- [WHAT TO DO]:
Reproduce only the entries between the lines holding "You are a computer-use agent. Viewport: 913px" and "click(x=332, y=255)", inclusive, renaming "Quantity" to "Amount" and leaving everything else unchanged.

- [SUPPLIED RECORDS]:
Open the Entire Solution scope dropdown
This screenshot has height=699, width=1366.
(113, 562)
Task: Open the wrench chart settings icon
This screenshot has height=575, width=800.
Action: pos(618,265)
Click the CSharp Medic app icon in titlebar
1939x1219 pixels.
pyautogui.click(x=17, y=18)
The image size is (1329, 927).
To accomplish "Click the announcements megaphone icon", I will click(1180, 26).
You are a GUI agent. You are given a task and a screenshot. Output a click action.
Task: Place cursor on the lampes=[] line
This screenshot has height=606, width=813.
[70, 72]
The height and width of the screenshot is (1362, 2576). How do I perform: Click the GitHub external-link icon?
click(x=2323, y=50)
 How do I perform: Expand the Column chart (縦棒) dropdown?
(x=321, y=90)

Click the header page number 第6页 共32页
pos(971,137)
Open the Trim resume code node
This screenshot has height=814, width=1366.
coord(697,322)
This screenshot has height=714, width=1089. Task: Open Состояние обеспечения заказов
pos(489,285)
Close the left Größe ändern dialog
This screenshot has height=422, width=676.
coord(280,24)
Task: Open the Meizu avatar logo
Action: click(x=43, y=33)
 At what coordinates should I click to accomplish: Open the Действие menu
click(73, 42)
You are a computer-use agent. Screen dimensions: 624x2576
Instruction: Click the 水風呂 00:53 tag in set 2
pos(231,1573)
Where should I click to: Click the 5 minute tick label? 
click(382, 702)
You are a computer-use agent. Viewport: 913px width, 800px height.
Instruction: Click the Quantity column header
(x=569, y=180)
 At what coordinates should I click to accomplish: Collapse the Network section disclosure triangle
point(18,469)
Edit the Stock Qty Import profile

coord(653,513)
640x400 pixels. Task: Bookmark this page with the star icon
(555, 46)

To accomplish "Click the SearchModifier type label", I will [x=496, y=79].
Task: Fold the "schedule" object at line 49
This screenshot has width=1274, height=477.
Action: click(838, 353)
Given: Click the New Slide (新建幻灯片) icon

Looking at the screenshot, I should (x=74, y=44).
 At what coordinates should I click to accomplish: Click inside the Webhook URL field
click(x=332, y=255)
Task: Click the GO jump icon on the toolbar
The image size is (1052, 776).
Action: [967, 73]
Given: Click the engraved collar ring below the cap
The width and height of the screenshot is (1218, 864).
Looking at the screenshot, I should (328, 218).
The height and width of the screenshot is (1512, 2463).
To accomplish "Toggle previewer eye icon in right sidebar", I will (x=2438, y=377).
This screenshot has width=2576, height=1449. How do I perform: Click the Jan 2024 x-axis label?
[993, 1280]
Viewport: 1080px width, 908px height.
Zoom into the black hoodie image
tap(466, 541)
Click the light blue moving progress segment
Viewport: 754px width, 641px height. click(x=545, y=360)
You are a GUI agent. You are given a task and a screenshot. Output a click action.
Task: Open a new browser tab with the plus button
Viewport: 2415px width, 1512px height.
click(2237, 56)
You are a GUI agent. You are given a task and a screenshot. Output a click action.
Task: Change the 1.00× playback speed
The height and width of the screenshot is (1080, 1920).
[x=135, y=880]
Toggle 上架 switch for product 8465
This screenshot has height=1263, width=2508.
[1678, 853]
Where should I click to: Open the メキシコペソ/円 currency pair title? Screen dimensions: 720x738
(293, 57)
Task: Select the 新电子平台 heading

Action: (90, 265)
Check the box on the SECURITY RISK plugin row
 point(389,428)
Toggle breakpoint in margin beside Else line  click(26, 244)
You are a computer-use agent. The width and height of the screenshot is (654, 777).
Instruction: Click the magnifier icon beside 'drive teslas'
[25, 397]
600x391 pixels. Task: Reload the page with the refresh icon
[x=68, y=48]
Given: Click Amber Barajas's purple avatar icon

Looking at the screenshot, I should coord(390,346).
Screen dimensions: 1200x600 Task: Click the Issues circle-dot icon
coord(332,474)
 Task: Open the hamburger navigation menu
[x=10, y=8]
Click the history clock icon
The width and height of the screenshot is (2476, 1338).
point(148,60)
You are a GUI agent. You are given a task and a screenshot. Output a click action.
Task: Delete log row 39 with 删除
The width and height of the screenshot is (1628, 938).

- [RESPONSE]:
You are a computer-use agent. Viewport: 913px width, 800px height.
Instruction: Click the Amount column header
(x=569, y=180)
 At what coordinates should I click to accomplish: Collapse the Network section disclosure triangle
point(18,469)
Edit the Stock Qty Import profile

coord(653,513)
640x400 pixels. Task: Bookmark this page with the star icon
(555, 46)

To accomplish "Click the SearchModifier type label", I will [x=496, y=79].
Task: Fold the "schedule" object at line 49
This screenshot has width=1274, height=477.
Action: click(838, 353)
Given: Click the New Slide (新建幻灯片) icon

Looking at the screenshot, I should (x=74, y=44).
 At what coordinates should I click to accomplish: Click inside the Webhook URL field
click(x=332, y=255)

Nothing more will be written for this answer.